━━━━━ Input records ━━━━━
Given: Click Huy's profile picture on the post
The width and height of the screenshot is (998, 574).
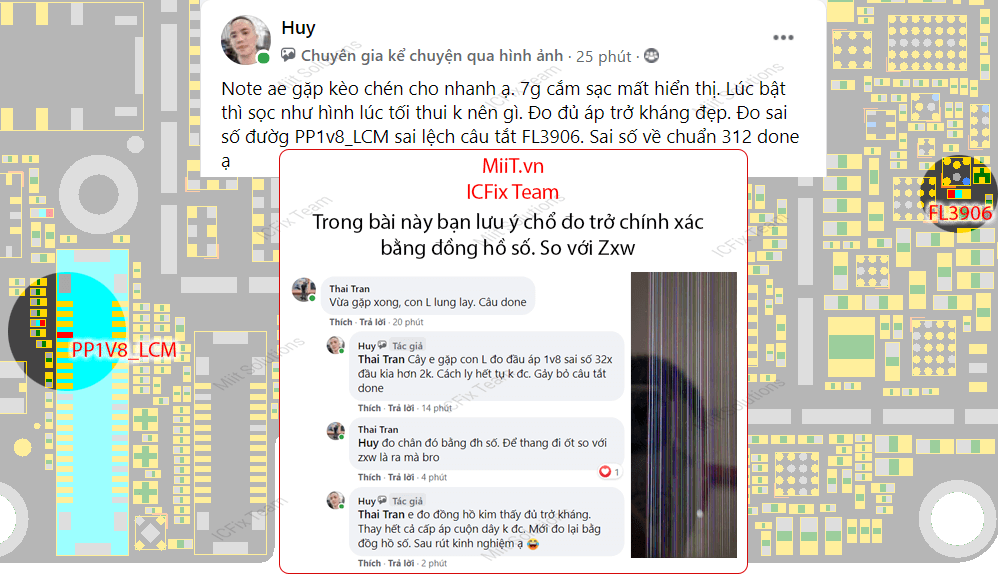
━━━━━
━━━━━ Input records ━━━━━
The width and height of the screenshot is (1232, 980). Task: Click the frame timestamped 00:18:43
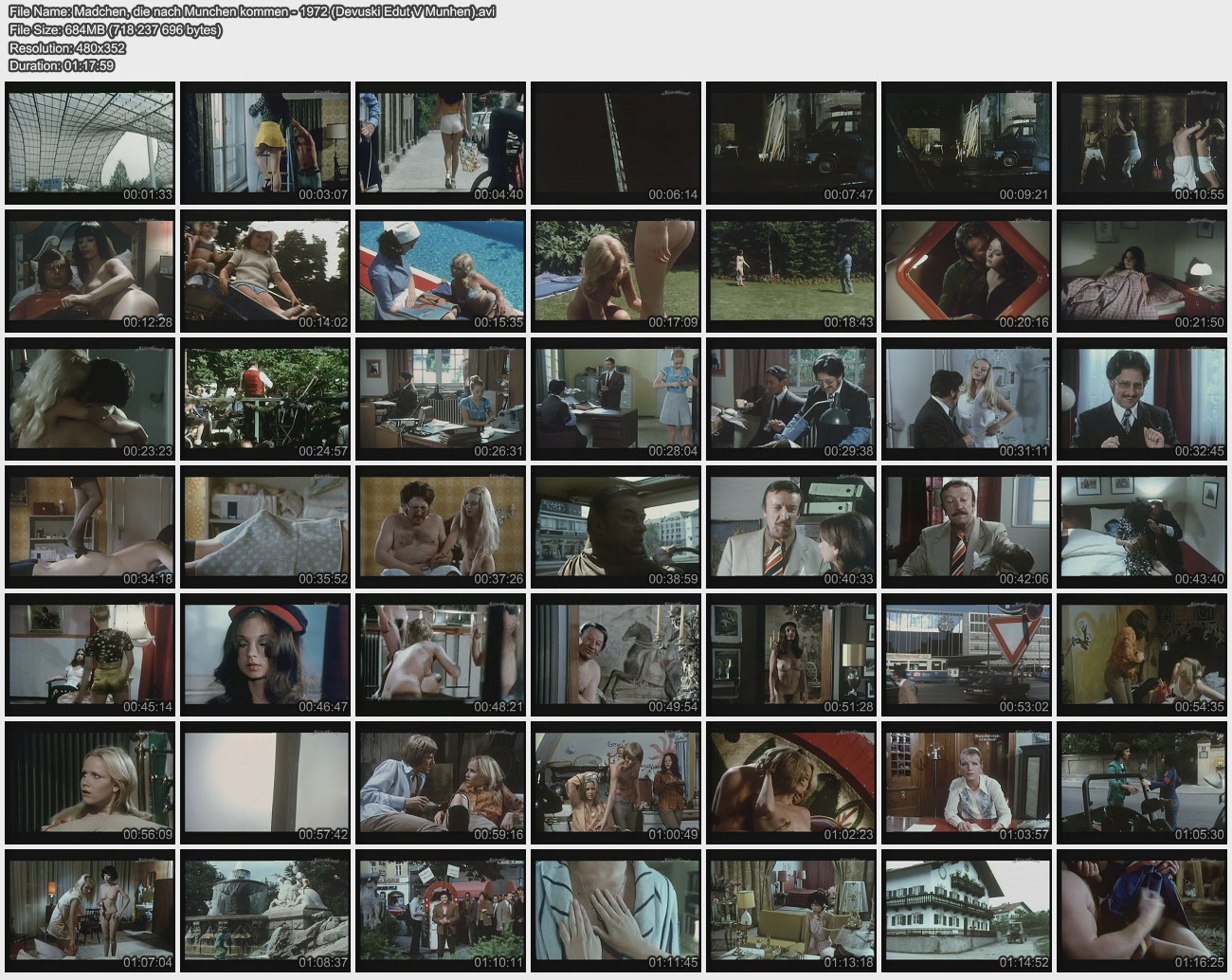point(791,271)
━━━━━
━━━━━ Input records ━━━━━
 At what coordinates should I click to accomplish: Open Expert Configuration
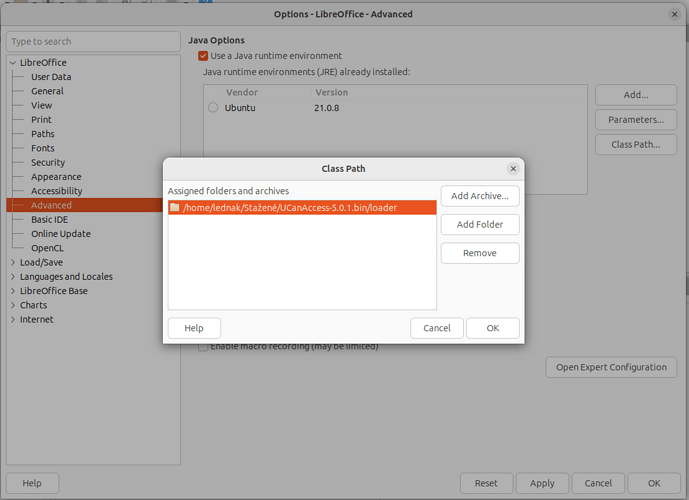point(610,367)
━━━━━
● **To do**
Copy verbatim, from the listing above, each line from the one containing "Given: Click Huy's" down to the one containing "The width and height of the screenshot is (998, 574).", inclusive.

● **Exercise solution**
Given: Click Huy's profile picture on the post
The width and height of the screenshot is (998, 574).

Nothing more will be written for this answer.